For May Day weekend we decided to visit the historic water-powered Ledyard Up-Down Sawmill, which is only open on Saturdays in the spring and fall. Earth’s energy has shifted again as this hemisphere begins traveling closer to the sun in the brighter half of the year. All the mill’s windows and doors were wide open so it felt pretty safe (covid-wise) to go inside and see what the process of sawing wood was like in the late 1800s.
The finely cast and machined 19th century model is about four inches wide and has an operating gate and rotating runner.
~ Ledyard Up-Down Sawmill website
After watching the saw operating for a minute we went outside, down some huge stone steps and into the lower level to see the turbine in action.
And then we went back upstairs to see more of the sawing.
It was quite loud and the whole building vibrated while the saw was operating.
The sawmill has a great website for any who would like more details: Ledyard Up-Down Sawmill.
My father, when he was still alive, had visited this place after it was restored and opened to the public in 1975. He often said he wanted to take me to see it some day.
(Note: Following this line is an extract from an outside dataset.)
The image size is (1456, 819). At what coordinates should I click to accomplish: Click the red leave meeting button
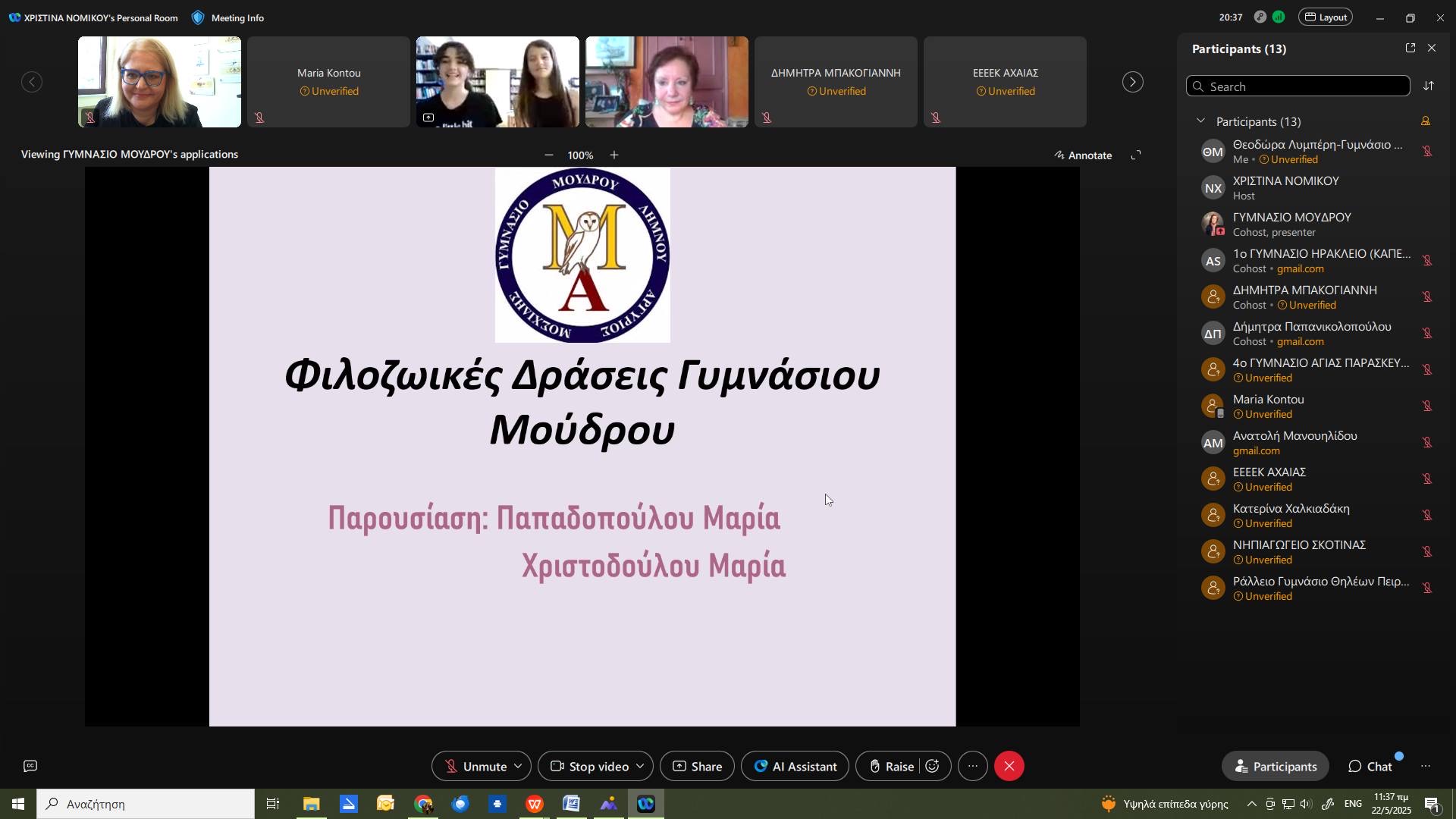[x=1009, y=766]
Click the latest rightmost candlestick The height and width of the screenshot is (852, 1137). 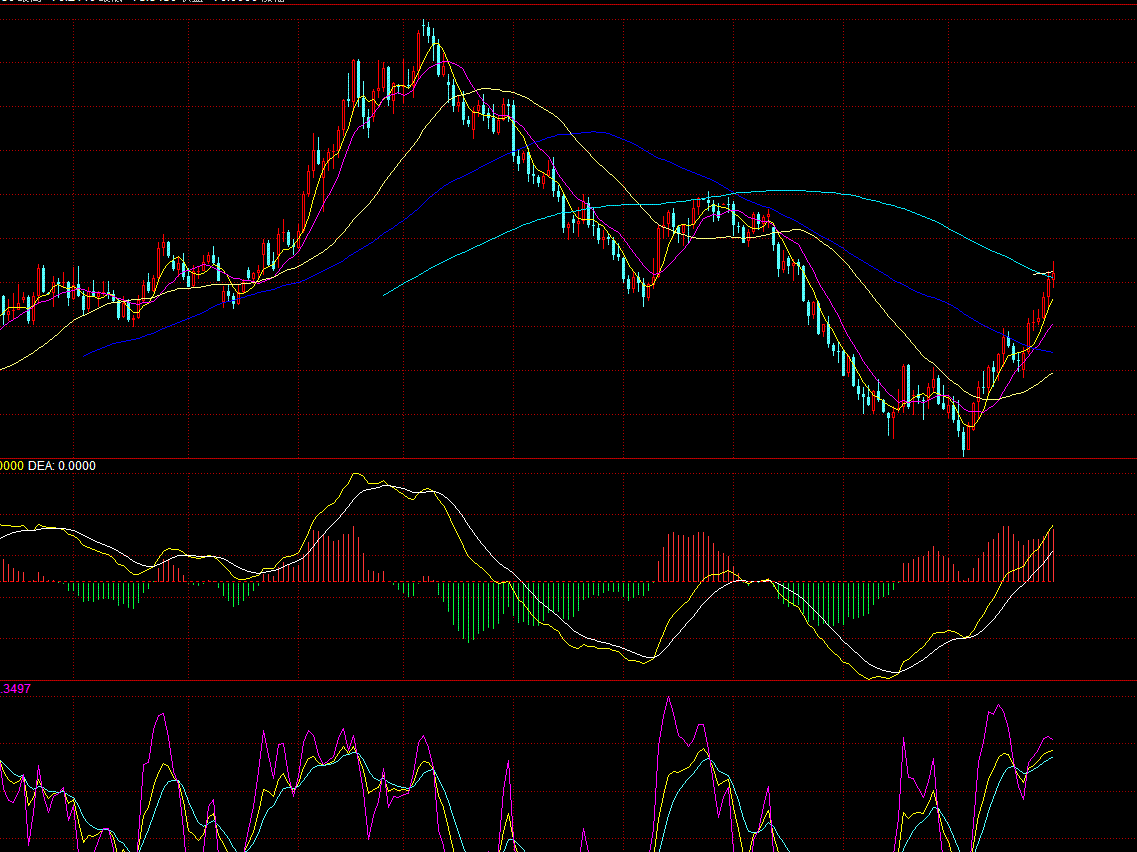(1053, 275)
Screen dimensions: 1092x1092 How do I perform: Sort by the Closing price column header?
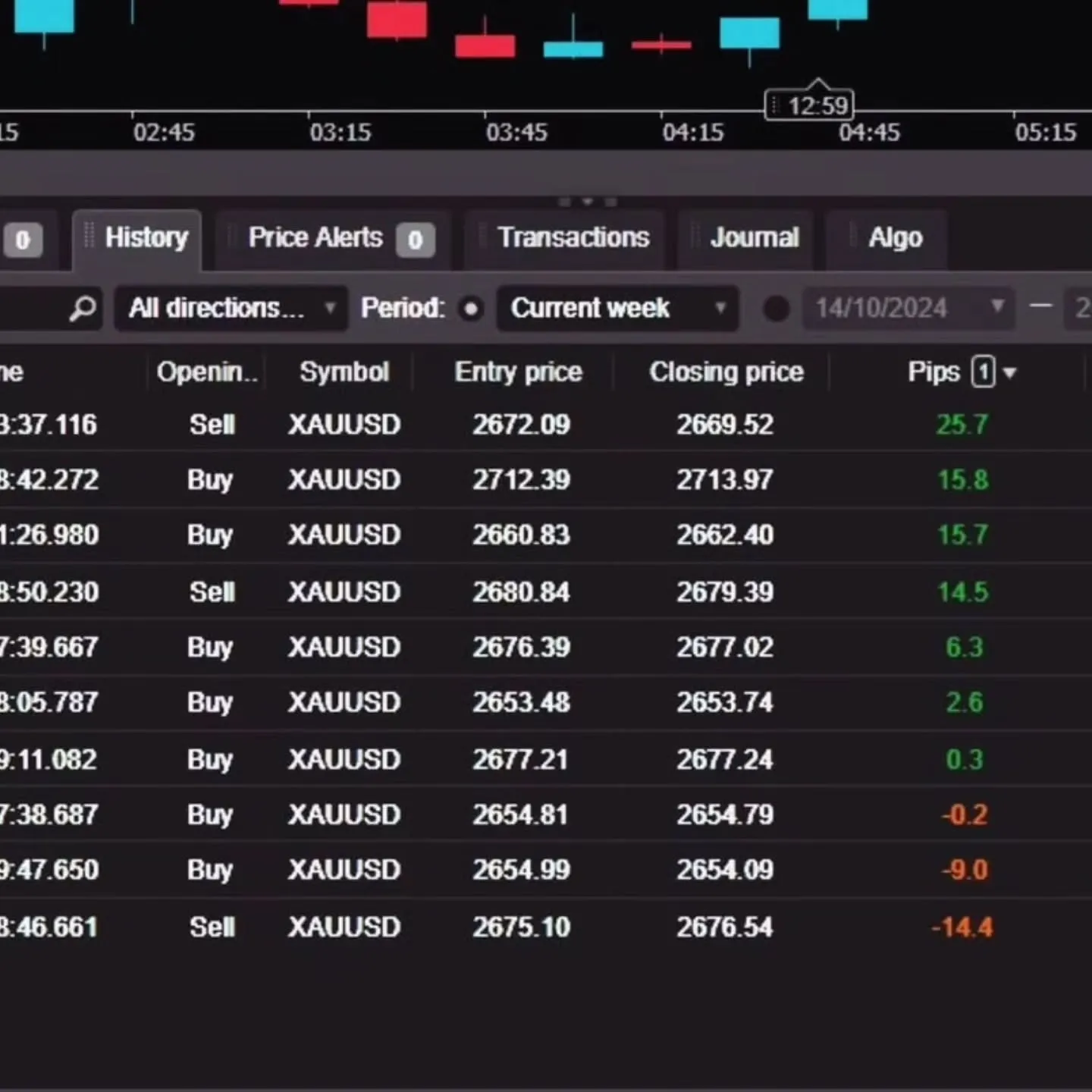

Sadly, that never happened, but he was very much on my mind as we looked around and listened to the operators tell us about its history and how it worked.
After our trip back through time we decided to take a walk around Sawmill Pond and see what visual treats the brightness of spring had to offer.
And then, for me, a new life bird! I heard it singing and looked up into the nearest tree and there it was! What a nice surprise, the last sort of thing I was expecting to find on this day. 🙂
Chipping Sparrow Spizella passerina: Widespread common migratory breeder mid-April to November; rare and local in winter; in areas with short grass and trees, residential neighborhoods, parks, open upland forest.
~ Frank Gallo
(Birding in Connecticut)
Thank you, little chipping sparrow, for singing so sweetly that I couldn’t miss seeing you!